Invited as one of only 20 speakers to address an influential group of leaders, Dorothy Boorse, professor of biology, will be making brief remarks at the opening ceremony of Climate Week NYC 2013 on Monday, September 24, at the Morgan Library & Museum, and participating in a panel discussion later. Because of her work on the NAE report, Loving the Least of These, that addresses, in part, the economic implications of climate change, Boorse was invited by a representative to the United Nations to address the group.
She reflected the voice of evangelicals concerned about climate change, especially noting why climate change is an issue evangelicals should care about, how perceptions are changing, what actions the U.S. could take to address climate change going forward and how evangelicals can be part of that.

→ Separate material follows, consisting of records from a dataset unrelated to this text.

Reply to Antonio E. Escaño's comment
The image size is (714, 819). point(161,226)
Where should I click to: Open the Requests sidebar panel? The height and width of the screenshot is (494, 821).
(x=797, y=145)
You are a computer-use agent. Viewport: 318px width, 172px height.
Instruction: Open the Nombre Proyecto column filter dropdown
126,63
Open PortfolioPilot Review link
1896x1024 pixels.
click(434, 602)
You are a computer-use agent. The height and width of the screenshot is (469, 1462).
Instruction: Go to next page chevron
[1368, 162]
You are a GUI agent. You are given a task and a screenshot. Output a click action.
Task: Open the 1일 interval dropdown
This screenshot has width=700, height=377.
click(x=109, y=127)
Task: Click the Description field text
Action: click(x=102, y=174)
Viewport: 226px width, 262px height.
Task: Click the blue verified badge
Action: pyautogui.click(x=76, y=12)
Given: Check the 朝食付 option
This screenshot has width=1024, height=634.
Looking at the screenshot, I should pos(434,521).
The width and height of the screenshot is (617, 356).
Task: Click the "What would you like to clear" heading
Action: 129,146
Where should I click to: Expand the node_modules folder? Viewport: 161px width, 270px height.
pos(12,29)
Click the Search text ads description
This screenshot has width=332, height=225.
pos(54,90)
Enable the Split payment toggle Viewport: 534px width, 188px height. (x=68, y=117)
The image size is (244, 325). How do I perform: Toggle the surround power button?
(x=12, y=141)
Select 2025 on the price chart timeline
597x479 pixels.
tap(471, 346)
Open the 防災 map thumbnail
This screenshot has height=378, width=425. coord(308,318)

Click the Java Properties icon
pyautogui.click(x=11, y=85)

Climate Week NYC is the annual summit that convenes the world’s top government, business and thought-leaders to discuss the potential of innovation, clean energy and smart technologies to boost growth and create jobs. The Fifth Climate Week NYC addresses the theme: “Our low carbon future: Leadership. Opportunity. Security.”
The Opening Ceremony brings together a coalition of political, business and community leaders who will discuss their shared commitment to a Clean Revolution, and offer specific ideas on how American leaders can collaborate to invest in clean energy, efficiency, innovation and infrastructure for a better future.
Boorse will be joining other speakers such as: David Kenny, CEO, The Weather Channel;
Deborah Fikes, Permanent Representative to the United Nations for World Evangelical Alliance; Dr. Jim Yong Kim, President of the World Bank; Meg Whitman, CEO HP; Amy Davidsen, Executive Director, The Climate Group North America
Rt Hon Tony Blair (late arrival);
Dr Steve Howard, Chief Sustainability Officer, IKEA; Bob Inglis, Executive Director of the Energy and Enterprise Initiative;
Sen. Timothy E. Wirth, Vice-chairman, UN Foundation, and
Ted Turner, Founder and President, UN Foundation.